On the National Day of Prayer one year ago, President Trump issued an order to protect religious expression throughout the federal government, and a Family Research Council analysis has confirmed the positive impact, including allowing charities and other groups to provide up to 13.7 million people with health care or other services.
Now the president has gone a step further, signing a new executive order Thursday during the 2018 National Day of Prayer event at the White House. The order establishes a team to identify how the government can reduce the “burdens on the exercise of religious convictions and legislative, regulatory, and other barriers to the full and active engagement of faith-based and community organizations in government-funded or government-conducted activities and programs.”
Tony Perkins, president of the Family Research Council, said the announcement of Trump’s faith initiative is “further evidence that this administration is not only committed to protecting our First Freedom but in also acknowledging that our faith in God contributes to the guidance and well-being of our country.”

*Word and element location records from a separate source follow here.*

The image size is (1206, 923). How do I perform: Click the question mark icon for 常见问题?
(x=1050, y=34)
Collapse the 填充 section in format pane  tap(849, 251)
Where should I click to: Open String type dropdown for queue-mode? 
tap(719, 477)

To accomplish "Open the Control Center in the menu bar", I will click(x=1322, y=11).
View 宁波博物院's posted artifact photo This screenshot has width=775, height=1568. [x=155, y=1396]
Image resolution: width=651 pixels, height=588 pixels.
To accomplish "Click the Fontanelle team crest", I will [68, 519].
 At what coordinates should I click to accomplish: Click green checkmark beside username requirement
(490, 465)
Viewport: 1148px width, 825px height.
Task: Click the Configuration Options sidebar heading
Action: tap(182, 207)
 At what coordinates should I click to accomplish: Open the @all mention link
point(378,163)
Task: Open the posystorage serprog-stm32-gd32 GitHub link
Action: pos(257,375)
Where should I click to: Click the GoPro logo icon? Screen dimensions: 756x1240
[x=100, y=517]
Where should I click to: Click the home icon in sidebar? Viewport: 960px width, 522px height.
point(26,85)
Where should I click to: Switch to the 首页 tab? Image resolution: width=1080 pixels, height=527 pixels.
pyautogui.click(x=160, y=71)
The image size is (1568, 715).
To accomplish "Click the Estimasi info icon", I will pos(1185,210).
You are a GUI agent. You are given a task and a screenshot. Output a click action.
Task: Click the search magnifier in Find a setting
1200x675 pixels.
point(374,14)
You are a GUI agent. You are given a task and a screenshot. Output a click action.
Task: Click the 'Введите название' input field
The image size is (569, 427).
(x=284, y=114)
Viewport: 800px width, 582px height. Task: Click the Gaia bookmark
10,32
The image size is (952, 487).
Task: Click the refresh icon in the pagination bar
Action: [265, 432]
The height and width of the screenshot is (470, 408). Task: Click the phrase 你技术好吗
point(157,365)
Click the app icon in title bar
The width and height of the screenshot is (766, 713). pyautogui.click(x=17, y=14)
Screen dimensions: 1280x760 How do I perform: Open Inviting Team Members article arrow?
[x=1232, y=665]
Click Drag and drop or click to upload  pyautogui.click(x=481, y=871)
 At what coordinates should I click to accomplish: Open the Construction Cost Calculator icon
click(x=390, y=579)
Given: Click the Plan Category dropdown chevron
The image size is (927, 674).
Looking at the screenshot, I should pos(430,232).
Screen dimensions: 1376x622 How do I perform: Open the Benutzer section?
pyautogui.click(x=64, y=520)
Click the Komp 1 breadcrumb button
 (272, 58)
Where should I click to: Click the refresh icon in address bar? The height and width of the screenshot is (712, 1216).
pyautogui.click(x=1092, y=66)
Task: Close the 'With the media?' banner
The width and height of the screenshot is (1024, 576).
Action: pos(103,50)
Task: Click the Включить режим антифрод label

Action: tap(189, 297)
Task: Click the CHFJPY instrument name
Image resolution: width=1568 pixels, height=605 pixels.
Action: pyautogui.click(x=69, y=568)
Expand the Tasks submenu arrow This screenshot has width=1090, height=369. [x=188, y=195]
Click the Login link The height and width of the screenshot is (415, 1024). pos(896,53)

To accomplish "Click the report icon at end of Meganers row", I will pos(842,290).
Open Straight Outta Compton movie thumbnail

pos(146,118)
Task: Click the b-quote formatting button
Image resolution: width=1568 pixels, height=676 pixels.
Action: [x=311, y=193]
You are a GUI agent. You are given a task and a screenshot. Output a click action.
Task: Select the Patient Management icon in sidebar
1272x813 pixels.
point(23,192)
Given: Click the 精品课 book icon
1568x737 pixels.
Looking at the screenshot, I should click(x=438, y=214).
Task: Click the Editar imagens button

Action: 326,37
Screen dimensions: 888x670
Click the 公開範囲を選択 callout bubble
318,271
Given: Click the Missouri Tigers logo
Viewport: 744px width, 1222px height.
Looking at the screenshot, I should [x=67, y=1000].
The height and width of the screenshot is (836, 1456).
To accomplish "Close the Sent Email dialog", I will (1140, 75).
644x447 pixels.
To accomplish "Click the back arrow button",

“I look forward to working with the president to make sure the community of faith will be able to bring hope and help to people in the United States and around the globe,” he said.
The order, the president said, sets up the White House Faith and Opportunity Initiative to focus on protecting religious freedom and making sure “the faith-based and community organizations that form the bedrock of our society have strong advocates in the White House and throughout the federal government.”
“Prayer has always been at the center of the American life. America is a nation of believers, and together we are strengthened by the power of prayer,” the president said.
Along with advising how to reduce the burden of government rules on religion, the new office will monitor for any violations of religious liberty protections.
It also will ensure faith organizations are granted “equal access to government funding and equal right to exercise their deeply held beliefs.”
The 2017 order gave flexibility for the IRS to opt out of enforcing the Johnson Amendment, which restricts faith groups’ speech regarding social and religious issues, and provided relief from Obamacare demands for contraception funding.
The president cited the ability of faith-based and community groups to “serve individuals, families, and communities through means that are different from those of government and with capacity that often exceeds that of government.”
“The organizations lift people up, keep families strong, and solve problems at the local level,” he said.
The order said religious groups should be allowed, “to the fullest opportunity permitted by law, to compete on a level playing field for grants, contracts, programs and other federal funding opportunities.”
The initiative, to be headed by an adviser in the Office of Public Liaison, will seek information from faith experts, make recommendations to the president and monitor for failures to protect religious liberty.
FRC issued a report on the successes of Trump’s order from a year ago.
It pointed out the policy changes at the Departments of Agriculture, Justice, Defense and Health and Human Services, in addition to changes that “enabled at least 44 schools that provide an education for over 148,000 students to continue operating.”
One policy change helped Donald Vander Boon, who runs a meat packing company in Michigan.
FRC said that during the nation’s same-sex marriage debate, Vander Boon “wanted to leave literature expressing pro-natural marriage views in his breakroom.’
But USDA officials, operating on an ‘anti-harassment’ policy implemented by the Obama administration, threatened to remove USDA inspectors, which would force the business to close down.
But under Trump’s executive order, the USDA clarified its policy statements, protecting Vander Boon’s religious freedom.
Another result was an accommodation that allows faith organizations and companies to no longer be bound by Obama’s demand that they pay for abortions for employees, FRC said.
Also, the change then allowed those who bring claims of discrimination due to their religious beliefs to be on par with other types of discrimination, FRC said.
The organization said the work is not done.
“Many policies of the Obama administration demanding affirmation of categories such as sexual orientation and gender identity remain in place, and hang as a cloud over religious freedom insofar as they could be used to force people to violate their sincerely held religious beliefs on these matters,” the FRC report said. “These policies and regulations should be repealed or amended.”
Perkins said that no longer are Americans “punished or excluded from the public square because of their faith, rather they are welcomed and protected by our government.”